Mortgage rates bounced higher again this week across all loan products, according to Freddie Mac. The average rate on a 30-year fixed mortgage surpassed 6%, a long-awaited benchmark that we’ve been marching toward for the past month. Borrowers are also having to shell out more money for discount points to lower their interest rates, resulting in higher upfront costs for mortgage applicants. Here are the current mortgage interest rates, as of Sept. 15:
- 30-year fixed: 6.02% with 0.8 point (up from 5.89% a week ago, up from 2.86% a year ago).
- 15-year fixed: 5.21% with 0.9 point (up from 5.16% a week ago, up from 2.12% a year ago).
- 5/1-year adjustable: 4.93% with 0.2 point (up from 4.64% a week ago, up from 2.51% a year ago).
“Mortgage rates continued to rise alongside hotter-than-expected inflation numbers this week, exceeding 6% for the first time since late 2008. Although the increase in rates will continue to dampen demand and put downward pressure on home prices, inventory remains inadequate. This indicates that while home price declines will likely continue, they should not be large.”
– Sam Khater, Freddie Mac’s chief economist, in a Sept. 15 statement
Average mortgage rates are now more than double what they were a year ago, resulting in much higher monthly payments and adding a hefty sum to the total interest paid over the life of the loan. Homebuyers can expect the monthly principal and interest mortgage payment to be hundreds of dollars higher today compared with this time last year for the same home price.
|Sept. 2021||Sept. 2022||Difference|
|Interest Rate||2.86%||6.02%||3.16 percentage points|
|Total Interest Paid||$167,038||$395,973||$228,935|
Estimated loan costs for a 30-year fixed-rate mortgage on a $425,000 home with 20% down.
In the current high-interest-rate environment, it’s more important than ever to shop around with multiple mortgage lenders to compare offers. Doing so may save you thousands of dollars over the life of the loan, as mentioned in last week’s column. But even after shopping around for a competitive mortgage rate, there’s still no chance borrowers will get the sub-3% rates seen last year.
To see how your estimated mortgage rate impacts your monthly payment and total interest charges, you can use a mortgage calculator.
Indicator of the Week: Payment-to-Income Ratio
Housing affordability is at its lowest point in 35 years, according to Black Knight, a mortgage technology and data provider. That’s based on the payment-to-income ratio, which is the percentage of a household’s income spent on a mortgage payment.
It currently takes more than 35% of the national median income to make a monthly principal and interest payment on a mortgage. During the same time just two years ago, the average P&I payment took up about 20% of a household’s income.

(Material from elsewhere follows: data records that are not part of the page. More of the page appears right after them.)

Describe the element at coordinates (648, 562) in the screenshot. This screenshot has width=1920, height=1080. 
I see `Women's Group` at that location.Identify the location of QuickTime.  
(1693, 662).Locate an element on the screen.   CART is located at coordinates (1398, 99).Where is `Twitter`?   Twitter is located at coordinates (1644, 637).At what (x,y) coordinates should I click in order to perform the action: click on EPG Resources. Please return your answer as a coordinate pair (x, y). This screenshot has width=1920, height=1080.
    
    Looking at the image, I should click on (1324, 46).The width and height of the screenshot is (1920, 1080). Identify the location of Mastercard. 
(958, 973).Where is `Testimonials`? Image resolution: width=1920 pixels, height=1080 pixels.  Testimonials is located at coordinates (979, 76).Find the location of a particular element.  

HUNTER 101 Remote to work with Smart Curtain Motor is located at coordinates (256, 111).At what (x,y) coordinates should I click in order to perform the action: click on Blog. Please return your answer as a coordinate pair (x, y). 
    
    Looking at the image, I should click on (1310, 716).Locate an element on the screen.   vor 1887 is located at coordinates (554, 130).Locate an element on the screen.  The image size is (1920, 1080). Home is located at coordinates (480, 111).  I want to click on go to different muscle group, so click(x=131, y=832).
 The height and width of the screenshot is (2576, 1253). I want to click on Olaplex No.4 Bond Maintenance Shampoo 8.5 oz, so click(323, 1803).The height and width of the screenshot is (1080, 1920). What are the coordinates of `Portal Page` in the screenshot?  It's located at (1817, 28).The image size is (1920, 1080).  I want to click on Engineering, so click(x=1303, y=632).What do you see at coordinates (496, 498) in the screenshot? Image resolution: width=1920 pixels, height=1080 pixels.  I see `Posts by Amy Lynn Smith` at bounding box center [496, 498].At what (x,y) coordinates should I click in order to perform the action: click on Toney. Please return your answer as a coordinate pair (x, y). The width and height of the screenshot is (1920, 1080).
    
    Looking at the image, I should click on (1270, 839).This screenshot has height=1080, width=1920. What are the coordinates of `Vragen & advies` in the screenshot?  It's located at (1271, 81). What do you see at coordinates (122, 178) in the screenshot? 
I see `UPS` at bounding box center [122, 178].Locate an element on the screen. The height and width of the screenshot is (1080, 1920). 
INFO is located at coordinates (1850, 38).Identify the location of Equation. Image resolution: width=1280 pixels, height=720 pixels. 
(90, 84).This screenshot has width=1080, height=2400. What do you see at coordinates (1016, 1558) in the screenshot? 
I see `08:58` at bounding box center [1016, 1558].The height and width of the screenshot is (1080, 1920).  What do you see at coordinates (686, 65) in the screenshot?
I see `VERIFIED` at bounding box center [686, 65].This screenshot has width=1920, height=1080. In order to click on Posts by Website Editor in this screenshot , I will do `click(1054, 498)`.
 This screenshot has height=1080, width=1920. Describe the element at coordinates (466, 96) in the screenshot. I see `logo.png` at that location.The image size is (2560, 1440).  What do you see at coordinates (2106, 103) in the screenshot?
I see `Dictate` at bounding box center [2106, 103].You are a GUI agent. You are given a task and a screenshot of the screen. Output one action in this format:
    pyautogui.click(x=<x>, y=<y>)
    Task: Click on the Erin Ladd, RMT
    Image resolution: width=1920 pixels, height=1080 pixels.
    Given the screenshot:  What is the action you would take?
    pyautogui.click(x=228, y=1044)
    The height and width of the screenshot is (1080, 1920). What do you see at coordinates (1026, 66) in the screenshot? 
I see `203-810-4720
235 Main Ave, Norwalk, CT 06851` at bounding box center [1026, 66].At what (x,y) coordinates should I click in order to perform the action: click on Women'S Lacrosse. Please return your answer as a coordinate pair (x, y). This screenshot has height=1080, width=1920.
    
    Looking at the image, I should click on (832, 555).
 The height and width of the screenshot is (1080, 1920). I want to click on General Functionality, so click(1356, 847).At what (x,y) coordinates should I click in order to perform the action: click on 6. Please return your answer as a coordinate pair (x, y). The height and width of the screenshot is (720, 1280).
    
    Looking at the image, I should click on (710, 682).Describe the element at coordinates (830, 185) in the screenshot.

“Given the large role affordability challenges appear to be playing in shifting housing market dynamics, the recent pullback in home prices is likely to continue,” says Andy Walden, Black Knight’s vice president of enterprise research.
Still, it would take significant price cuts to even out the playing field for homebuyers today. If you were looking at a $400,000 home this time last year when mortgage rates averaged 2.86%, you’d have to reduce your purchase budget to about $280,000 to keep your monthly P&I payments about the same with today’s 6% rates. Even with listing prices beginning to moderate, it’s not likely that you’d find the same quality home at such a lower price point.
It’s understandable why some prospective buyers want to wait out the market until home prices moderate or mortgage rates come down. However, interest rates are likely to remain high as the Federal Reserve continues its fight against soaring inflation. Consumer prices rose 8.3% annually in August, which is a slight deceleration from the month prior but still well above the central bank’s 2% target.
Another option is to buy a home now and refinance in the future, but it’s difficult to say for certain when, or if, mortgage rates will fall to more favorable levels. Remember that mortgage refinancing comes with closing costs, so you’ll want to make sure the interest savings is worth the added fees. And another concern: If your home’s value drops by the time you wish to refinance, you may have to pay even more cash out of pocket to keep your loan-to-value ratio from rising too high.
In the meantime, this year’s homebuyers – including myself – are left with little choice but to wallow in self-pity, envious of every homeowner who was able to lock in a sub-3% mortgage rate last year. Personally, I take solace in the fact that if I stayed in my last apartment, I’d be dealing with annual rent hikes.